MATERIAL TO PROCESS →
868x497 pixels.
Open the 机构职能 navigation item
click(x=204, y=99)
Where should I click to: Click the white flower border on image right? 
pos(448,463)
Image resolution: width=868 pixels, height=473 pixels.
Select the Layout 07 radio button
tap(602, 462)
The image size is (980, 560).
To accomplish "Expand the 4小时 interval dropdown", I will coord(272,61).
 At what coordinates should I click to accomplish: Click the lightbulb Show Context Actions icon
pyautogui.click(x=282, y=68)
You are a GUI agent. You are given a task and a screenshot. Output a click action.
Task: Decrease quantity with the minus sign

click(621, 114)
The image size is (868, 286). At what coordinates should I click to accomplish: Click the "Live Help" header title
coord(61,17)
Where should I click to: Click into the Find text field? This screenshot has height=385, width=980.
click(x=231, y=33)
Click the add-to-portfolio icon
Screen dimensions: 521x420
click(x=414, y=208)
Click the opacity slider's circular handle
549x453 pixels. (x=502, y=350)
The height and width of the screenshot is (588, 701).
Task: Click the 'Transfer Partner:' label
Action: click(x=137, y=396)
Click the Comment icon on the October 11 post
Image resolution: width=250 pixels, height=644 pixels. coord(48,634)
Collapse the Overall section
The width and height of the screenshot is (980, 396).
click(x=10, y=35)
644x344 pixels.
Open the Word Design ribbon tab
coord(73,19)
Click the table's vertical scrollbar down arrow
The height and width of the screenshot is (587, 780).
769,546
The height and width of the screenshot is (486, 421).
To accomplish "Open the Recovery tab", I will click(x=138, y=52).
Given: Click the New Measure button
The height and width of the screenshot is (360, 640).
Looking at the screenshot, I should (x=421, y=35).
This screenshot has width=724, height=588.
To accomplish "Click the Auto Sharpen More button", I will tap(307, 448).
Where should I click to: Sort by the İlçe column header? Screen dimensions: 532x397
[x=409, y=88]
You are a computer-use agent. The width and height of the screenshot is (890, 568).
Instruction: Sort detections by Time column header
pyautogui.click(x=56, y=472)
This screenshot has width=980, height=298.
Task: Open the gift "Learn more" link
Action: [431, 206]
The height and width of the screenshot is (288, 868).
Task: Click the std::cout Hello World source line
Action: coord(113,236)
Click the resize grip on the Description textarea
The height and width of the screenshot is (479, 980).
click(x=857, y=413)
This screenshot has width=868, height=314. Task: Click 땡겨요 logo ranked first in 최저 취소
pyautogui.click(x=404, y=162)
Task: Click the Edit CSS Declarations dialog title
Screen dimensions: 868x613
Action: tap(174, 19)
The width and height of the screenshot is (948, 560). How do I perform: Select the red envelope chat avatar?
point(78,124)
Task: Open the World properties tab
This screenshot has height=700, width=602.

GOAL OF THE EXERCISE → A word-for-word repeat of the full data is needed.

SOLUTION FOR THIS EXERCISE →
868x497 pixels.
Open the 机构职能 navigation item
click(x=204, y=99)
Where should I click to: Click the white flower border on image right? 
pos(448,463)
Image resolution: width=868 pixels, height=473 pixels.
Select the Layout 07 radio button
tap(602, 462)
The image size is (980, 560).
To accomplish "Expand the 4小时 interval dropdown", I will coord(272,61).
 At what coordinates should I click to accomplish: Click the lightbulb Show Context Actions icon
pyautogui.click(x=282, y=68)
You are a GUI agent. You are given a task and a screenshot. Output a click action.
Task: Decrease quantity with the minus sign

click(621, 114)
The image size is (868, 286). At what coordinates should I click to accomplish: Click the "Live Help" header title
coord(61,17)
Where should I click to: Click into the Find text field? This screenshot has height=385, width=980.
click(x=231, y=33)
Click the add-to-portfolio icon
Screen dimensions: 521x420
click(x=414, y=208)
Click the opacity slider's circular handle
549x453 pixels. (x=502, y=350)
The height and width of the screenshot is (588, 701).
Task: Click the 'Transfer Partner:' label
Action: click(x=137, y=396)
Click the Comment icon on the October 11 post
Image resolution: width=250 pixels, height=644 pixels. coord(48,634)
Collapse the Overall section
The width and height of the screenshot is (980, 396).
click(x=10, y=35)
644x344 pixels.
Open the Word Design ribbon tab
coord(73,19)
Click the table's vertical scrollbar down arrow
The height and width of the screenshot is (587, 780).
769,546
The height and width of the screenshot is (486, 421).
To accomplish "Open the Recovery tab", I will click(x=138, y=52).
Given: Click the New Measure button
The height and width of the screenshot is (360, 640).
Looking at the screenshot, I should (x=421, y=35).
This screenshot has width=724, height=588.
To accomplish "Click the Auto Sharpen More button", I will tap(307, 448).
Where should I click to: Sort by the İlçe column header? Screen dimensions: 532x397
[x=409, y=88]
You are a computer-use agent. The width and height of the screenshot is (890, 568).
Instruction: Sort detections by Time column header
pyautogui.click(x=56, y=472)
This screenshot has width=980, height=298.
Task: Open the gift "Learn more" link
Action: [431, 206]
The height and width of the screenshot is (288, 868).
Task: Click the std::cout Hello World source line
Action: coord(113,236)
Click the resize grip on the Description textarea
The height and width of the screenshot is (479, 980).
click(x=857, y=413)
This screenshot has width=868, height=314. Task: Click 땡겨요 logo ranked first in 최저 취소
pyautogui.click(x=404, y=162)
Task: Click the Edit CSS Declarations dialog title
Screen dimensions: 868x613
Action: tap(174, 19)
The width and height of the screenshot is (948, 560). How do I perform: Select the red envelope chat avatar?
point(78,124)
Task: Open the World properties tab
This screenshot has height=700, width=602.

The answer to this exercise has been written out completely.